Nike is one of the iconic American brands known around the world. It’s up there, if not above, brands like Levi’s, Harley-Davidson, and even Apple. It’s story, especially the early days, was one that should teach lessons to anyone starting or running a company which is why Nike’s founder, Chairman and former CEO Phil Knight wrote the book ‘Shoe Dog’ in the first place.
Whether you like Nike or not, you have to respect the business that Knight and a handful of others have been able to build. It’s important to note that this is a book about the early days of Nike. While Knight does touch on some of the athletes and crisis in later years, this book is predominantly about the early days before Nike even existed.
Knight is very candid about the existential crisis that he and the rest of the Nike team went through seemingly on a yearly basis. It reads at times as a classic example of ‘robbing Peter to pay Paul’. Borrowing here to pay someone there. Going from this bank to that bank and at one point even lobbying Oregon senators for help.

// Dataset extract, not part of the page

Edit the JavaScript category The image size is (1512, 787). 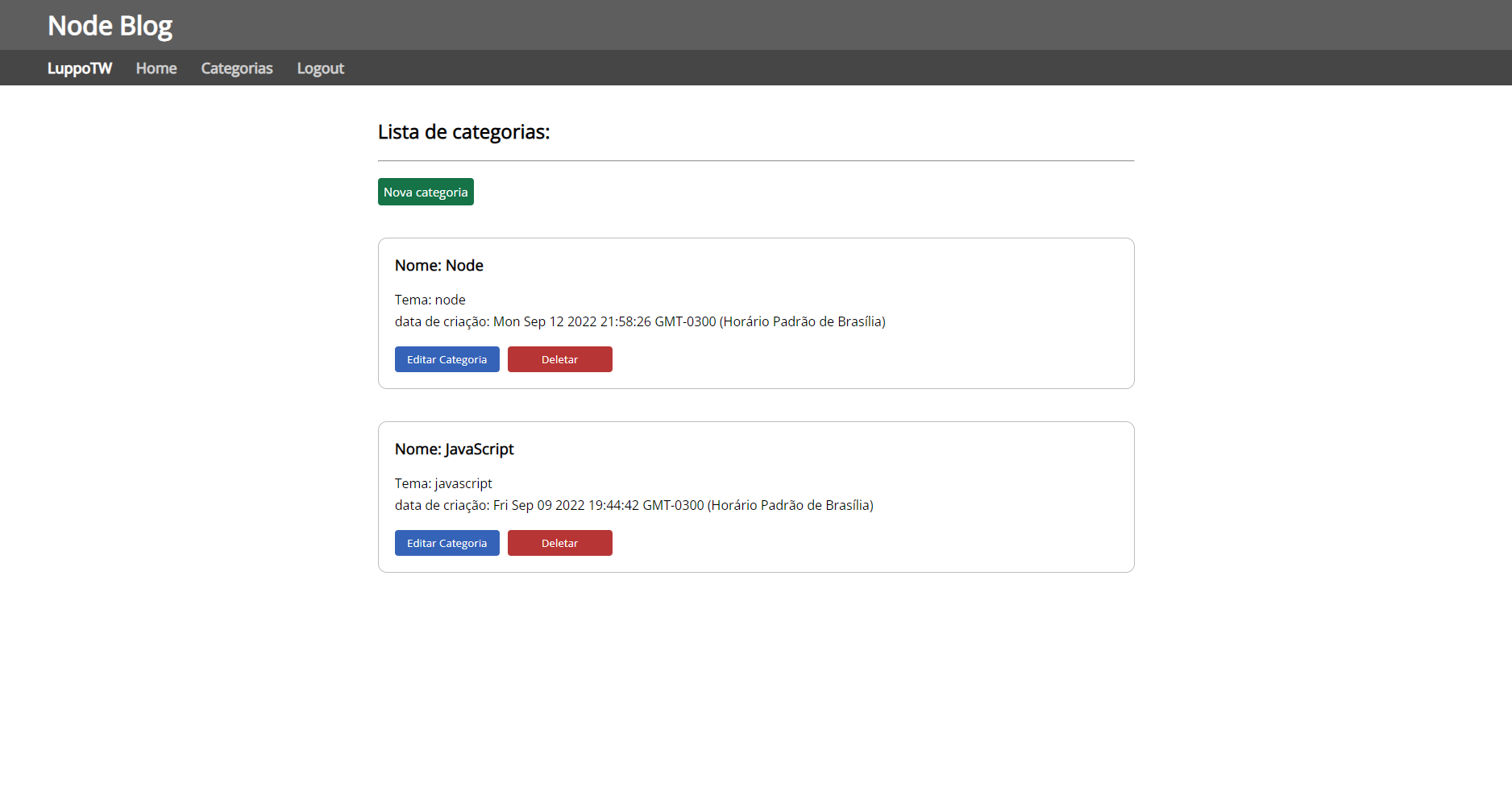click(x=447, y=542)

Knight has several pieces of advice sprinkled throughout the book too. From management (‘Don’t tell people how to do things, tell them what to do and let them surprise you with their results’) to entrepreneurship (‘The cowards never started and the weak died along the way’) to life in general (‘Life is growth. Your grow or you die’).

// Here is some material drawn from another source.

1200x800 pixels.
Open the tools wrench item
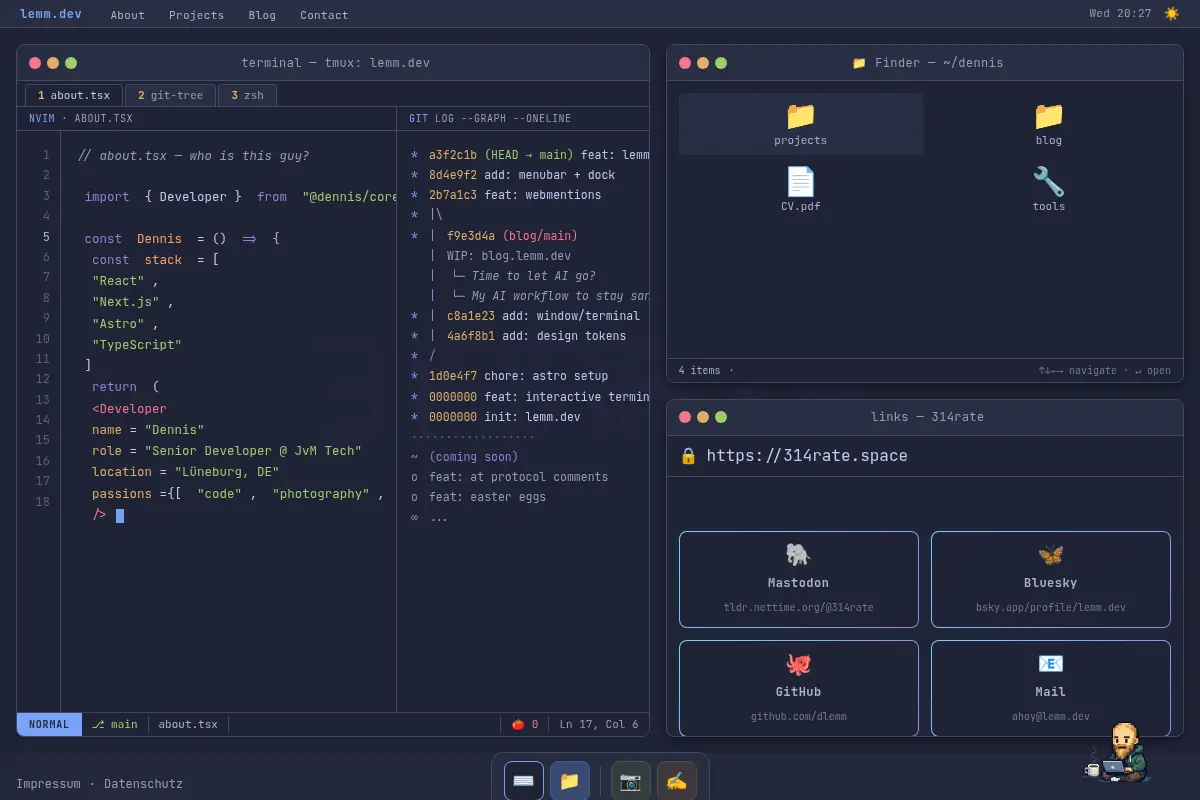coord(1049,190)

It’s ironic that one of the best business books of 2016 is a tale of globalization. The idea of globalization is currently under attack as nationalist views move into the great halls of power in the West.

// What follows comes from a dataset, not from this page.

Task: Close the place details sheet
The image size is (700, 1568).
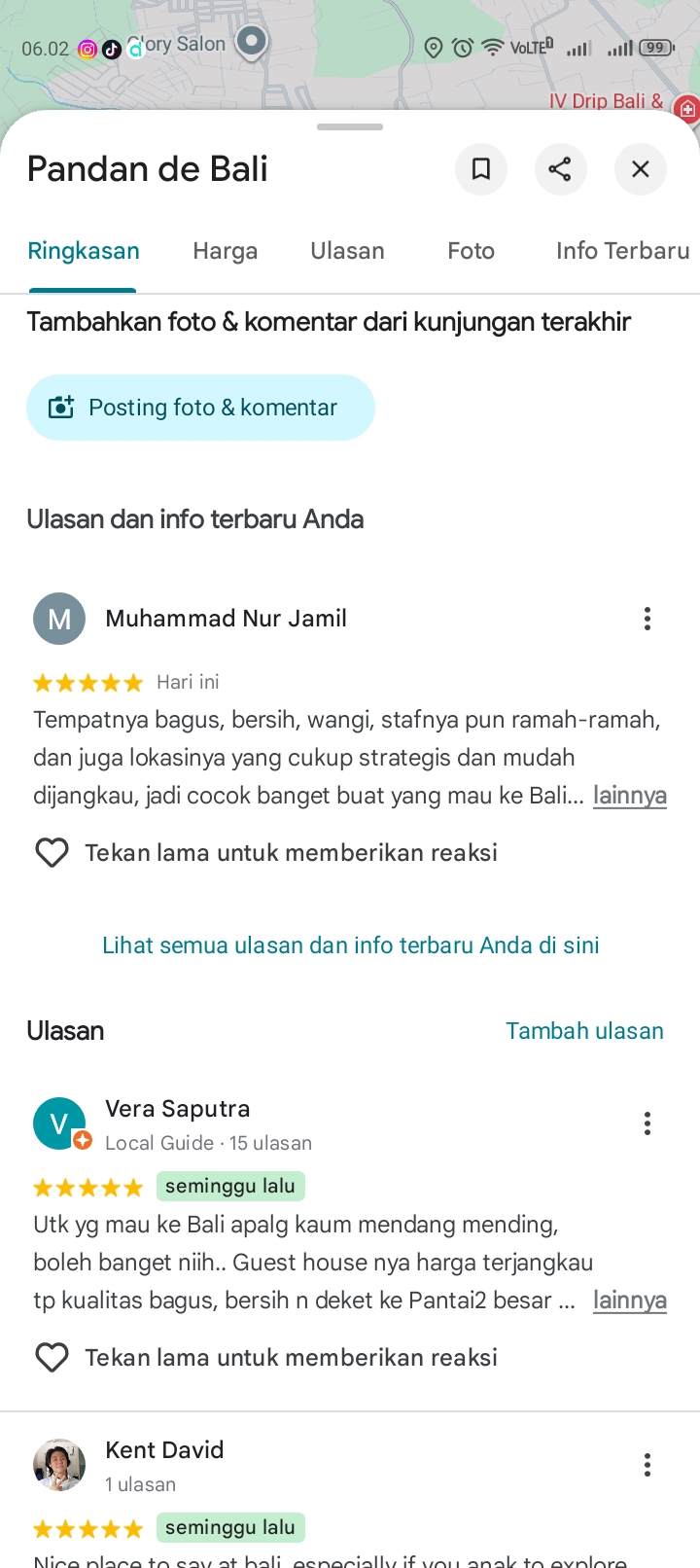Action: 641,169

It would be naive to not know the story of Nike though. It’s a story of innovation, perseverance, negotiation, execution and passion. Things that should be taught at every college and high school in the West.
It’s a solid read and probably a required one. It’s not often that people of Knight’s level offer up such candid insight into the begins of a global brand. With all that’s going on politically and economically, it’s a story worth knowing.